Another set of lessons that Asian economies took from the crisis of the 1990s may be more problematic. Because strong export markets helped Asia recover from that crisis, and because many countries in the region were badly hurt by sharp reversals in capital flows, the crisis strengthened Asia's commitment to export-led growth, backed up with large current account surpluses and mounting foreign exchange reserves. In many respects, that model has served Asia well, contributing to the rapid growth rates in the region over the past decade. In fact, it bears repeating that evidence from the world over shows trade openness to be an important source of economic growth. However, too great a reliance on external demand can also pose problems. In particular, trade surpluses achieved through policies that artificially enhance incentives for domestic saving and the production of export goods distort the mix of domestic industries and the allocation of resources, resulting in an economy that is less able to meet the needs of its own citizens in the longer term.
To achieve more balanced and durable economic growth and to reduce the risks of financial instability, we must avoid ever-increasing and unsustainable imbalances in trade and capital flows. External imbalances have already narrowed substantially as a consequence of the crisis, as reduced income and wealth and tighter credit have led households in the United States and other advanced industrial countries to save more and spend less, including on imported goods. Together with lower oil prices and reduced business investment, these changes in behavior have lowered the U.S. current account deficit from about 5 percent of GDP in 2008 to less than 3 percent in the second quarter of this year. Reflecting in part reduced import demand from the United States, China's current account surplus fell from about 10 percent of GDP in the first half of 2008 to about 6-1/2 percent of GDP in the first half of this year.

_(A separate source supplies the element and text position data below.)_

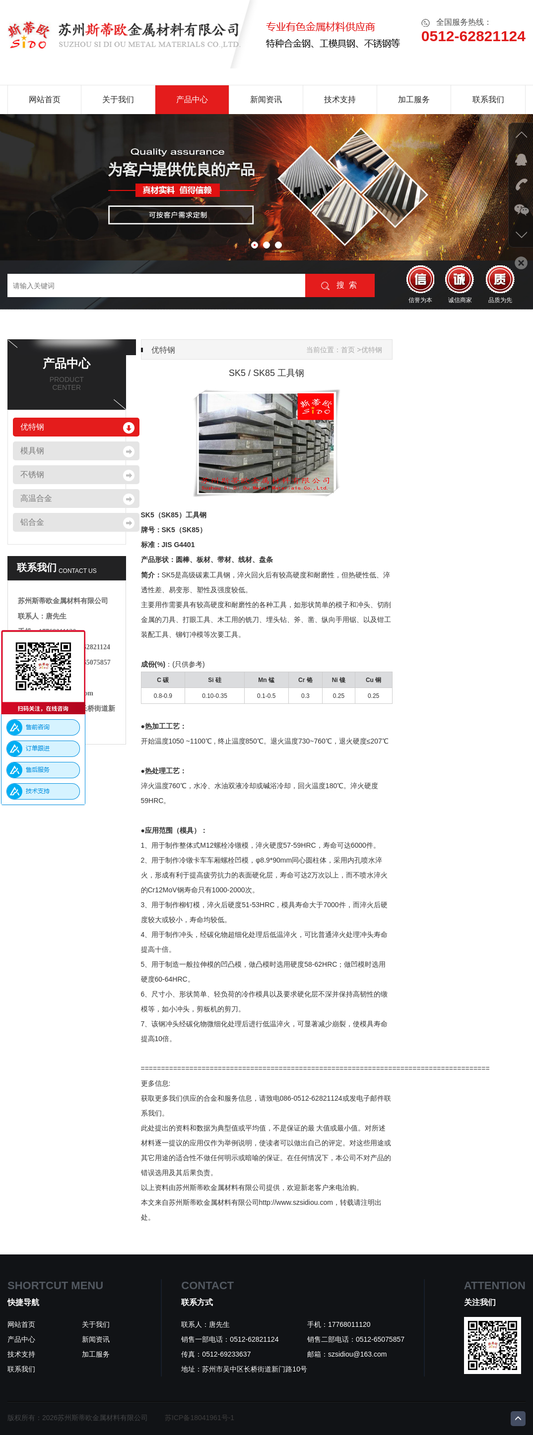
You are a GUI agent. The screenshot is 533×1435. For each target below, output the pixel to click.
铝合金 (32, 522)
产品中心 (192, 99)
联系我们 (488, 99)
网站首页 (45, 99)
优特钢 (32, 427)
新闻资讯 (266, 99)
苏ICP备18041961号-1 (199, 1418)
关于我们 (118, 99)
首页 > (351, 350)
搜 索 (339, 285)
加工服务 (414, 99)
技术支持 (340, 99)
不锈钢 (32, 474)
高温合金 (36, 498)
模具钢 (32, 450)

As the global economy recovers and trade volumes rebound, however, global imbalances may reassert themselves. As national leaders have emphasized in recent meetings of the G-20, policymakers around the world must guard against such an outcome. We understand, at least in principle, how to do this. The United States must increase its national saving rate. Although we should deploy, as best we can, tools to increase private saving, the most effective way to accomplish this goal is by establishing a sustainable fiscal trajectory, anchored by a clear commitment to substantially reduce federal deficits over time. For their part, to achieve balanced and sustainable growth, the authorities in surplus countries, including most Asian economies, must act to narrow the gap between saving and investment and to raise domestic demand. In large part, such actions should focus on boosting consumption. Admittedly, just as increasing private saving in the United States is challenging, promoting consumption in a high-saving country is not necessarily straightforward. One potentially effective strategy is to reduce households' precautionary motive for saving by strengthening pension systems and increasing government spending on health care and education. Of course, such measures are likely to improve welfare and productivity as well as to contribute to more balanced, robust, and sustainable economic growth.